La revoca retroattiva della segnalazione a “sofferenza”, sostituita con la segnalazione ad “incaglio”, non ha valore confessorio da parte della concedente, in mancanza di ulteriori elementi univoci in tal senso.

La segnalazione di una posizione “ad incaglio”, posta a confronto con la segnalazione “a sofferenza”, è certamente più favorevole per il segnalato, considerati i presupposti sulla quale la stessa si fonda.

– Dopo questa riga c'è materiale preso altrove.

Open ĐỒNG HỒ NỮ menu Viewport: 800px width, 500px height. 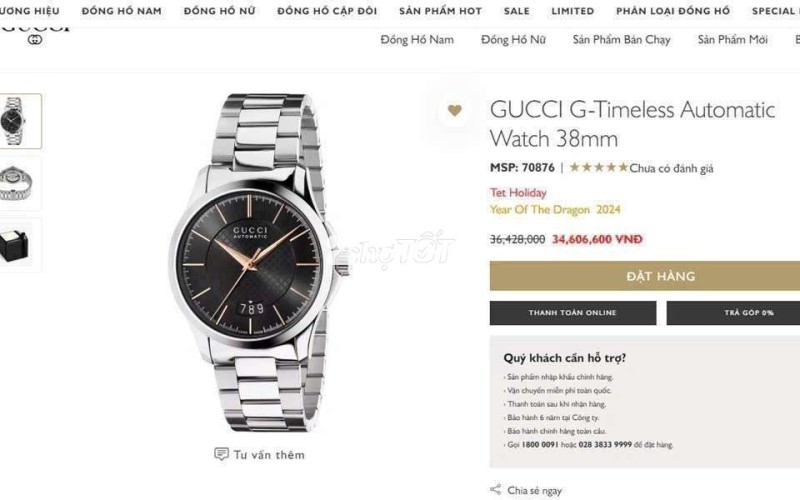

Il fatto che l’incaglio si basi su una situazione di temporanea difficoltà, che si ritiene possa essere sanata in tempi ragionevoli e non su una situazione di difficoltà economica grave e non transeunte, fa sì che tale segnalazione ponga il soggetto in una posizione più favorevole nei confronti del mercato creditizio e dell’accesso al credito.

I principi sono stati espressi nel giudizio di appello proposto dall’utilizzatore di un contratto di leasing finanziario contro la sentenza di primo grado che aveva rigettato la domanda, dal medesimo proposta, di risarcimento danni da illegittima segnalazione alla Centrale Rischi della Banca d’Italia e aveva dichiarato inammissibile la domanda riconvenzionale, proposta dalla società concedente, per il pagamento della penale per estinzione anticipata del contratto, avente ad oggetto un’imbarcazione (ancora in via di costruzione).

In particolare, l’appellante impugnava la sentenza di prime cure per: (i) violazione delle norme contenute nella Circolare di Banca d’Italia n. 139/1991, oltre che l’errata valutazione degli elementi di prova; (ii) violazione dell’art. 112 c.p.c., per avere il Tribunale statuito in merito ai motivi dell’inadempimento che avrebbero determinato società concedente a procedere alla segnalazione, nonostante tali motivi non rientrassero nell’oggetto del giudizio, pronunciandosi dunque su fatti e situazioni estranei alla materia del contendere; (iii) violazione del disposto di cui all’art. 112 c.p.c. e omessa pronuncia relativamente alla domanda di condanna della società concedente all’immediata cancellazione della segnalazione per incaglio.

Rilevato che la segnalazione operata dalla società concedente appariva del tutto legittima (e tanto si è potuto affermare non solo con riferimento alla segnalazione a sofferenza, ma, a maggior ragione
anche per la segnalazione ad incaglio), in quanto: (
i) l’utilizzatore aveva dimostrato, con il proprio contegno, di versare in una situazione complessiva di difficoltà economica e, in sostanza, aveva ammesso nelle proprie comunicazioni che il contratto era divenuto eccessivamente oneroso e di non essere in grado di adempiere all’obbligo di pagamento assunto con il contratto di leasing; e (ii) che mancavano i presupposti della pretesa responsabilità a carico della concedente su cui l’appellante fondava la pretesa risarcitoria (rimanendo assorbita ogni questione circa l’esistenza e la prova del danno), la Corte adita rigettava l’appello e confermava la sentenza impugnata.